--- Begin Text to read ---

Duplicate:
Best algorithm to count the number of set bits in a 32-bit integer?
Suppose you have a number. Is there any way to count the bits which equals to 1 in binary representation of that number, not using iteration? I mean, is there any way to do it in constant time using some bitwise operators and masks. I need solution which will work well for both architectures 32 bit and 64 bit. Ah almost forgot, I need it for C language or assembler is also good.
There is a bit counting algorithm without a loop at http://graphics.stanford.edu/~seander/bithacks.html. Lots of bit counting algorithms at http://gurmeetsingh.wordpress.com/2008/08/05/fast-bit-counting-routines/
Well, of course there is, but you're not going to like it.
You could, of course, build a lookup table with all the correct values in it:
table[1] = 1, table[2] = 1, table[3] = 2, etc.
So, this would give you a really fast answer, but it's a completely useless solution by itself, since the table would have to be very, very large.

--- End Text to read ---
--- Begin Data supplied ---

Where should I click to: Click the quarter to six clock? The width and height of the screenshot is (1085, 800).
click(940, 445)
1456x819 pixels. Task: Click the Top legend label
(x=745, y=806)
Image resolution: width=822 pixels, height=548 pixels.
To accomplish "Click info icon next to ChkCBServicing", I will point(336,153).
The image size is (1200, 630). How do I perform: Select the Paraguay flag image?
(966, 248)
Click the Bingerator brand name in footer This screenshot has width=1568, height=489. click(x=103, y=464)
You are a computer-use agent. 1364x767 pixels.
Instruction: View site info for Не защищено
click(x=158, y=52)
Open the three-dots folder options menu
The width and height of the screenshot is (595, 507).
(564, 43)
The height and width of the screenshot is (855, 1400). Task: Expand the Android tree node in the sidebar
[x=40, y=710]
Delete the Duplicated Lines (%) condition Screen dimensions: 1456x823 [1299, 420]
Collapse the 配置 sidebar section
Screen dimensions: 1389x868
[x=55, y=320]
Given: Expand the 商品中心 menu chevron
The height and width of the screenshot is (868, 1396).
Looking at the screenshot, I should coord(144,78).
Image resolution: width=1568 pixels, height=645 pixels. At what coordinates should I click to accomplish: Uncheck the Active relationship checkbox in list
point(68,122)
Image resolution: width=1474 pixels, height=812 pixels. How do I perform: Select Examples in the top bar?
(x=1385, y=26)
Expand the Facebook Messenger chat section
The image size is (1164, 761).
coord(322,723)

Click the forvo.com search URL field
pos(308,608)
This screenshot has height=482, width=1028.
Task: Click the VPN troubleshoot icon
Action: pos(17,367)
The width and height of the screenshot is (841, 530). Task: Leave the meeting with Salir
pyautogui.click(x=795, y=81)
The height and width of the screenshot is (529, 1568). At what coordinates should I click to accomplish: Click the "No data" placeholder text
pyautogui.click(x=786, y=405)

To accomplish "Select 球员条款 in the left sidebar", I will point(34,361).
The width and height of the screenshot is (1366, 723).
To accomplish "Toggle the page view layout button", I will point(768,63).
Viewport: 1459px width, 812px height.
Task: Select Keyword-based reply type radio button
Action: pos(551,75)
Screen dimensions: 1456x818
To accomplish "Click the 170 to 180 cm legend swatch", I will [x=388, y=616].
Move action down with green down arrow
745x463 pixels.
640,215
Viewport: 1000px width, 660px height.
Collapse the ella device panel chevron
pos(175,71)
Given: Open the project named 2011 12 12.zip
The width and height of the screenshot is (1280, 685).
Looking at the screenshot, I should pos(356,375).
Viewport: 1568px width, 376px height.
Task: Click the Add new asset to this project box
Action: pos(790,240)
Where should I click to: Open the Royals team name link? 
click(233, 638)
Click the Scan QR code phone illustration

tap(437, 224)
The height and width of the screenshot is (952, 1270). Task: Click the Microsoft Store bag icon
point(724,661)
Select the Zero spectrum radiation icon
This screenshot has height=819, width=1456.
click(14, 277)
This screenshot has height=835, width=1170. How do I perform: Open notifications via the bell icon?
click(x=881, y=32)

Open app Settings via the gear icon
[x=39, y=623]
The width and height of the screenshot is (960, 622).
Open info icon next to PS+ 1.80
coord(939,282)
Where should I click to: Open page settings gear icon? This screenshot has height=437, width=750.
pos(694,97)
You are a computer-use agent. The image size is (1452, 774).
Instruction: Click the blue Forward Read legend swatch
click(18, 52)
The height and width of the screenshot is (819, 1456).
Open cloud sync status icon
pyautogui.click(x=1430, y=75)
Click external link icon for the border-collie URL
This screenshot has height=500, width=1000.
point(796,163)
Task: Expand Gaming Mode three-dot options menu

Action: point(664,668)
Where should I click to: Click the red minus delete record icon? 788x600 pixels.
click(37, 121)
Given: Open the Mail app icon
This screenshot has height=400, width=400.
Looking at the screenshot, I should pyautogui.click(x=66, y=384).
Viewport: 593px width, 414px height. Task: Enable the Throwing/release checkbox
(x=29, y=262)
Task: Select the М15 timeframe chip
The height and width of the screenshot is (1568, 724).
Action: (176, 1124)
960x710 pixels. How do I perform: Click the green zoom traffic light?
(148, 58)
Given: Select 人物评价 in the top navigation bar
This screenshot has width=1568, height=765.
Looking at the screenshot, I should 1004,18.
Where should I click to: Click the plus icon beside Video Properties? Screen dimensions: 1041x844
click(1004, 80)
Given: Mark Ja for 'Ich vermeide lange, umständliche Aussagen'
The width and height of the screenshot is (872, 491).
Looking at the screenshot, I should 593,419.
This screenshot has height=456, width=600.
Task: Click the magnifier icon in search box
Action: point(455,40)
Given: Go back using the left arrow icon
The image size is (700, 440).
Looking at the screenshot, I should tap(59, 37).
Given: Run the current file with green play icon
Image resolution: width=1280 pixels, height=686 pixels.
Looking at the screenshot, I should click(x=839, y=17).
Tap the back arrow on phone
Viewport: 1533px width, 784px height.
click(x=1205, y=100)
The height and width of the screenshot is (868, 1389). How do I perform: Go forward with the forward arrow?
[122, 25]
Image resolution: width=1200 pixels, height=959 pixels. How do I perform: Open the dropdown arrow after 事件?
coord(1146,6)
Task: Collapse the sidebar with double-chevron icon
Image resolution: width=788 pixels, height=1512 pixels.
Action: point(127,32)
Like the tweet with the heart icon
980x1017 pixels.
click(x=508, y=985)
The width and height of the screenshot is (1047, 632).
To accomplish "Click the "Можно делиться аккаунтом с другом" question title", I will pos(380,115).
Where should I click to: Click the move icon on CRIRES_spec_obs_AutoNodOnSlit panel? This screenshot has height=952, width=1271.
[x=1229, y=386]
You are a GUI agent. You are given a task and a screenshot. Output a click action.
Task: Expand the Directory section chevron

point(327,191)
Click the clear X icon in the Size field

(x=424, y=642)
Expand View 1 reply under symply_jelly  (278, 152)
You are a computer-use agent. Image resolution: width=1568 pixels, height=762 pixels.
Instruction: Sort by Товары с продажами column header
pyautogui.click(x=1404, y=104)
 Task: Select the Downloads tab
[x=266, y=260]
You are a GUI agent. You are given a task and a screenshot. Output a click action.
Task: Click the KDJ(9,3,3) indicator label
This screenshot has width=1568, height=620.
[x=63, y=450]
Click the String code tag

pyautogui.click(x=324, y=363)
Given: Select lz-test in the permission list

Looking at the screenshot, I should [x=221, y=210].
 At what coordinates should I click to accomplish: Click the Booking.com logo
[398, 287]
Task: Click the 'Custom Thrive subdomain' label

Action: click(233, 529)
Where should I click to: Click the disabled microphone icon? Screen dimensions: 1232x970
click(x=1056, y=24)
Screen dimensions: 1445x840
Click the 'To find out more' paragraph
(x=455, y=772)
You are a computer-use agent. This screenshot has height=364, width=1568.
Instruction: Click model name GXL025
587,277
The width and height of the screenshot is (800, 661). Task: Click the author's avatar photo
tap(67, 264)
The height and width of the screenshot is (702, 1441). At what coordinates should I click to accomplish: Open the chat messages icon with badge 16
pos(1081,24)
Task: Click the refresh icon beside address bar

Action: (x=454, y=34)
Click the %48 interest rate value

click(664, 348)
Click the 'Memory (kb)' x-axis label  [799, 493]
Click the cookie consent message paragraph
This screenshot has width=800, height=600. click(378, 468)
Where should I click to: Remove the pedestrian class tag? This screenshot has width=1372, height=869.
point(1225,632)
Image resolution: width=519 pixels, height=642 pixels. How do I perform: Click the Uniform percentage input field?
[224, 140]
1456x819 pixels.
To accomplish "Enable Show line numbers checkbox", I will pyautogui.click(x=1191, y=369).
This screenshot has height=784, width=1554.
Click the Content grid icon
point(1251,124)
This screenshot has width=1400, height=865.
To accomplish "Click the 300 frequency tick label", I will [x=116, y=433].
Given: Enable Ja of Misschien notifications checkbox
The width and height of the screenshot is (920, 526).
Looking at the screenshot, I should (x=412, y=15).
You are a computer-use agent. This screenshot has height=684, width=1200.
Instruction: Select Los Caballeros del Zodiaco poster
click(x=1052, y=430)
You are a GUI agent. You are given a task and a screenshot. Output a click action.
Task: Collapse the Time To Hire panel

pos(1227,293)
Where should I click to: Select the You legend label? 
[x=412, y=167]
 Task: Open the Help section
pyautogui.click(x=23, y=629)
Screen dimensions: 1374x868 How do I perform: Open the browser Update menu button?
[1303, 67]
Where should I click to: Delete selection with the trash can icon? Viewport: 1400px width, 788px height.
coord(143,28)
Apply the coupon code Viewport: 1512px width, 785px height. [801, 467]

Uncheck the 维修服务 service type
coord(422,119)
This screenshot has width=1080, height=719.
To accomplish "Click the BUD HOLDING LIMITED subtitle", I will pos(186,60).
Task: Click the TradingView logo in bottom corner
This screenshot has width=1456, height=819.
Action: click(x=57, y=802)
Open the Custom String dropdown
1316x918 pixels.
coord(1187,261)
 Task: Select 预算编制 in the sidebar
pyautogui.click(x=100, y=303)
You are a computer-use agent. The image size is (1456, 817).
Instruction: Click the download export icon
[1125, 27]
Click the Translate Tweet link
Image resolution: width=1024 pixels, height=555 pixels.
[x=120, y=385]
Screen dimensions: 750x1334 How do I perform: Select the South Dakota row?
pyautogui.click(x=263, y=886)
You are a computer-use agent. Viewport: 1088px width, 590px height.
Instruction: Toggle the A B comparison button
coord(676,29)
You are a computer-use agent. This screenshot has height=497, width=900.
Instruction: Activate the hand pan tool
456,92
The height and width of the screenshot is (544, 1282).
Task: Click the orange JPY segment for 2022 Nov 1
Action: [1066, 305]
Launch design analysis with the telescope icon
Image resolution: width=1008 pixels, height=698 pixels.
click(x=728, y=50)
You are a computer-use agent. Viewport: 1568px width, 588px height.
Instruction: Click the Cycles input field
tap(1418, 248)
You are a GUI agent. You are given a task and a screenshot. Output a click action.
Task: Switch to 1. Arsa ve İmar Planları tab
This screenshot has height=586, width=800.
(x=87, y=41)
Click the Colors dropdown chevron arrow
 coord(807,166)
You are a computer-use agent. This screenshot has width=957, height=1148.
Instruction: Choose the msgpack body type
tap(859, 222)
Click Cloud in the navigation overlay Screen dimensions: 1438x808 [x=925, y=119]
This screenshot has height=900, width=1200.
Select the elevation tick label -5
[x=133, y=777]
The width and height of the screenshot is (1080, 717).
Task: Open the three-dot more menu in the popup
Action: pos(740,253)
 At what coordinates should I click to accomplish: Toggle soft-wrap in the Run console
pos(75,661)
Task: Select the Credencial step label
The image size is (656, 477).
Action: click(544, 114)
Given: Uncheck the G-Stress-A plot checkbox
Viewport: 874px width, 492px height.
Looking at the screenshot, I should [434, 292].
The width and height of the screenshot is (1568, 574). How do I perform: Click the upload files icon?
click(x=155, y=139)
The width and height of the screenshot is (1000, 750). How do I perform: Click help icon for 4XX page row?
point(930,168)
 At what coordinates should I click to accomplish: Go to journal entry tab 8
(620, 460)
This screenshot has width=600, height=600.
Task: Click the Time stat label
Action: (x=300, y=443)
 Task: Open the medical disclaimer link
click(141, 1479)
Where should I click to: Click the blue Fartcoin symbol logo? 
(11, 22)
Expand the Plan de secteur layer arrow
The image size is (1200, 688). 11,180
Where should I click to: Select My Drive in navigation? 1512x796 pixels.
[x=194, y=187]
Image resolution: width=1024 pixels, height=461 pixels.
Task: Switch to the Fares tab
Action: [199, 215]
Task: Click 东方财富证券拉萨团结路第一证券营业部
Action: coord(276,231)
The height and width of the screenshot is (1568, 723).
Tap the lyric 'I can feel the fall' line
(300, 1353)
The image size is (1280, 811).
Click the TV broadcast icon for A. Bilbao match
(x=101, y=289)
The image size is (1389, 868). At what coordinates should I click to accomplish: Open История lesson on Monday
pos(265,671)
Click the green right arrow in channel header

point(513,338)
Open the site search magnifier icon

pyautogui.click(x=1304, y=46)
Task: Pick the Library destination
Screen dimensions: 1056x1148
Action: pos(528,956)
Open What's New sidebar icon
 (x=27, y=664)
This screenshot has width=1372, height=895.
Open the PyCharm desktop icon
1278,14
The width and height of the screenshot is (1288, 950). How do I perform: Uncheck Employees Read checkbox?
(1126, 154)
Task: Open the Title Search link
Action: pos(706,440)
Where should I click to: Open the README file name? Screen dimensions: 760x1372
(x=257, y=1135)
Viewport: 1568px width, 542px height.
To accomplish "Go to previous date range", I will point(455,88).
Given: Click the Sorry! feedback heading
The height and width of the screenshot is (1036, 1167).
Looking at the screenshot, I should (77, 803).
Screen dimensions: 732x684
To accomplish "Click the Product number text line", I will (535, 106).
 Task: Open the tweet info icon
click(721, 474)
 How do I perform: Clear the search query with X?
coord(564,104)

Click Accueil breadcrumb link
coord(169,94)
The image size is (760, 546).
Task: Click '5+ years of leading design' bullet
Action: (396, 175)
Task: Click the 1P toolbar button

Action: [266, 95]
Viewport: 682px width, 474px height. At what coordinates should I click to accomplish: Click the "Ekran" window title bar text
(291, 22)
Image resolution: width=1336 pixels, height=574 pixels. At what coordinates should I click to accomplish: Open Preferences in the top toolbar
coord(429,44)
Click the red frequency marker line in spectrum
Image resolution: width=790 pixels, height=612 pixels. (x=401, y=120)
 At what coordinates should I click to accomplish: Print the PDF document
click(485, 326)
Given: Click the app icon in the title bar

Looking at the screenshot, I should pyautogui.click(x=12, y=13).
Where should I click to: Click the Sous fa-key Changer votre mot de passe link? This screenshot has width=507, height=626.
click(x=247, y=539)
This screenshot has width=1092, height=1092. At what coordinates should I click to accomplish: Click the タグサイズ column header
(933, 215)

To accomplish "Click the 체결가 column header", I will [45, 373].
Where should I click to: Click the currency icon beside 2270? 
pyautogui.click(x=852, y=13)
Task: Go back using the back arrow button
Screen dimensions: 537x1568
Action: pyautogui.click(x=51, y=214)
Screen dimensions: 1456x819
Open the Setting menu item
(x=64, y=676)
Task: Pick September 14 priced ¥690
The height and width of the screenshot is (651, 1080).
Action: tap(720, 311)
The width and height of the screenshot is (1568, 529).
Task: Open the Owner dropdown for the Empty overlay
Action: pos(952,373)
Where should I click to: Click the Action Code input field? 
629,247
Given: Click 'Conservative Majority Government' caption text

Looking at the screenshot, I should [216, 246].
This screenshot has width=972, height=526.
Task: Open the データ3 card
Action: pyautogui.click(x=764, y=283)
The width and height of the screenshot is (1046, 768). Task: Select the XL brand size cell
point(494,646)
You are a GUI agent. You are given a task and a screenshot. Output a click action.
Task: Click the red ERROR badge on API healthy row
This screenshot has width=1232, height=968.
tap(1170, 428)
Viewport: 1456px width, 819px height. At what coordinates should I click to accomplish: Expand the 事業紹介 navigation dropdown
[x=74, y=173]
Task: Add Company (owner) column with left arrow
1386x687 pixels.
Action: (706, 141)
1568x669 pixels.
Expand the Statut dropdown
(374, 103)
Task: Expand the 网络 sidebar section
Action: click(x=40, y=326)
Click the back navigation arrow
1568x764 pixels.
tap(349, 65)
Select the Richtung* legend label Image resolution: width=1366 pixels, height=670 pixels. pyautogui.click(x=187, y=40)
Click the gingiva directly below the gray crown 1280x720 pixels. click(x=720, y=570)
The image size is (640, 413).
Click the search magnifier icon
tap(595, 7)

--- End Data supplied ---

## Goals
A - List each lookup table value that the bit-counting thread gives as an example.
B - According to the bit-counting thread, why is a lookup table a useless solution on its own?

## Task-by-task results
A -
table[1] = 1
table[2] = 1
table[3] = 2

B - The table would have to be very, very large.